Earth Surface Processes and Landforms | 2018
Mary H. Nichols; Christopher S. Magirl; Nathan F. Sayre; Jeremy R. Shaw
Control over water supply and distribution is critical for agriculture in drylands where manipulating surface runoff often serves the dual purpose of erosion control. However, little is known of the geomorphic impacts and legacy effects of rangeland water manipulation infrastructure, especially if not maintained. This study investigated the geomorphic impacts of structures such as earthen berms, water control gates, and stock tanks, in a semiarid rangeland in the southwestern USA that is responding to both regional channel incision that was initiated over a century ago, and a more recent land use change that involved cattle removal and abandonment of structures.
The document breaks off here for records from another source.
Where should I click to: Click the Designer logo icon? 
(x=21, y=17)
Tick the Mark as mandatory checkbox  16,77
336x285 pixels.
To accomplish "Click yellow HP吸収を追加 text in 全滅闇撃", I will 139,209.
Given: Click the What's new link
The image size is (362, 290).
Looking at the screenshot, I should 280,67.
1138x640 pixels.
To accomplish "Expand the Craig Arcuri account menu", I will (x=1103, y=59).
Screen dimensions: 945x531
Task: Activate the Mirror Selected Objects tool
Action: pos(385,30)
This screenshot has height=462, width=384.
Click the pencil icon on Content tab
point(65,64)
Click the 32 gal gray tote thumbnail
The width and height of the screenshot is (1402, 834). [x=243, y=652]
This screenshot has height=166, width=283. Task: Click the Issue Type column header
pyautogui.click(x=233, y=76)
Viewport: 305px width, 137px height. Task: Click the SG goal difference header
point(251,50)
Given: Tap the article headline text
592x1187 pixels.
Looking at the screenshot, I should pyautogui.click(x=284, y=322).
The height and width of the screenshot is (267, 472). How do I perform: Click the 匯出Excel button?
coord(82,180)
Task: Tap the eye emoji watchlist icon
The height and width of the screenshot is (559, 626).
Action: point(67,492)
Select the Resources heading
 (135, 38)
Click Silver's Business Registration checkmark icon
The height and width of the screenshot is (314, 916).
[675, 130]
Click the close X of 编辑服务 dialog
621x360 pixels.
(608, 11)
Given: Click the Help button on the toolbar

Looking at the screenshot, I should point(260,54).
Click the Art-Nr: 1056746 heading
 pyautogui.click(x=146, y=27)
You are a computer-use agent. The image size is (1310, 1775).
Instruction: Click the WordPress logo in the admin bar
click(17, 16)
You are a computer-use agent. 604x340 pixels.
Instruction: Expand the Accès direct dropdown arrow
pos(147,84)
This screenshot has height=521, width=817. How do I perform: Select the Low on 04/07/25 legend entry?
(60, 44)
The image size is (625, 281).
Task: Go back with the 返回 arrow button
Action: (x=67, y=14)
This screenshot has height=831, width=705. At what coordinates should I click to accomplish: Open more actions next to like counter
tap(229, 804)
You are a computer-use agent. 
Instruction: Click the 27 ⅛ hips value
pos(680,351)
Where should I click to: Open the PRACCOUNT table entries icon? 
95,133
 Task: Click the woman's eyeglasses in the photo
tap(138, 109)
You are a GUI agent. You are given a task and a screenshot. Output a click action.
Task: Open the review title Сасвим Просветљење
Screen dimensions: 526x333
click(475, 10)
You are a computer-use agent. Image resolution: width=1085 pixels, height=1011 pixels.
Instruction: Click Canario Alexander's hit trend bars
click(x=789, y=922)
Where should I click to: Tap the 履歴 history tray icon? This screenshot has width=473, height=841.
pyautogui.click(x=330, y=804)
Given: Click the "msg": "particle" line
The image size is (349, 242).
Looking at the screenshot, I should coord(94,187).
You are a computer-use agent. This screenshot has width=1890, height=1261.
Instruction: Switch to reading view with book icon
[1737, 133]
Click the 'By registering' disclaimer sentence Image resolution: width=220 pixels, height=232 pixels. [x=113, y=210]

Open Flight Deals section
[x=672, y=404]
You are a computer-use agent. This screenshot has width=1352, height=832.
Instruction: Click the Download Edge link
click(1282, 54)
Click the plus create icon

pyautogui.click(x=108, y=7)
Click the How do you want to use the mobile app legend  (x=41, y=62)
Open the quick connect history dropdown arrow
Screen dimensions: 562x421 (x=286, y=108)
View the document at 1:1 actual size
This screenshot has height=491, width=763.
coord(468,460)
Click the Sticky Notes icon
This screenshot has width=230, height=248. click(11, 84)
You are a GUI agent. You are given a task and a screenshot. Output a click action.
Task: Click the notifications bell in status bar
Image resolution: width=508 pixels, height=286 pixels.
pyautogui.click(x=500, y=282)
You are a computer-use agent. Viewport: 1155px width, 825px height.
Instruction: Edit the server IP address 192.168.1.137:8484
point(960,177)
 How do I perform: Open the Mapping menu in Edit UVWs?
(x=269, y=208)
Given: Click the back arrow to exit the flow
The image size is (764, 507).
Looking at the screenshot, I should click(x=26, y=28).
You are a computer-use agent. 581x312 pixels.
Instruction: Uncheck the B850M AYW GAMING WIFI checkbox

The functional condition of remnant structures was inventoried, mapped, and assessed using aerial imagery and lidar data. Headcut initiation, scour, and channel incision associated with compromised lateral channel berms, concrete water control structures, floodplain water spreader berms, and stock tanks were identified as threats to floodplains and associated habitat. Almost half of 27 identified lateral channel berms (48%) have been breached and 15% have experienced lateral scour; 18% of 218 shorter water spreader berms have been breached and 17% have experienced lateral scour. A relatively small number of 117 stock tanks (6%) are identified as structurally compromised based on analysis of aerial imagery, although many currently do not provide consistent water supplies. In some cases, the onset of localized disturbance is recent enough that opportunities for mitigation can be identified to alter the potentially damaging erosion trajectories that are ultimately driven by regional geomorphic instability. Understanding the effects of prior land use and remnant structures on channel and floodplain morphologic condition is critical because both current land management and future land use options are constrained by inherited land use legacy effects.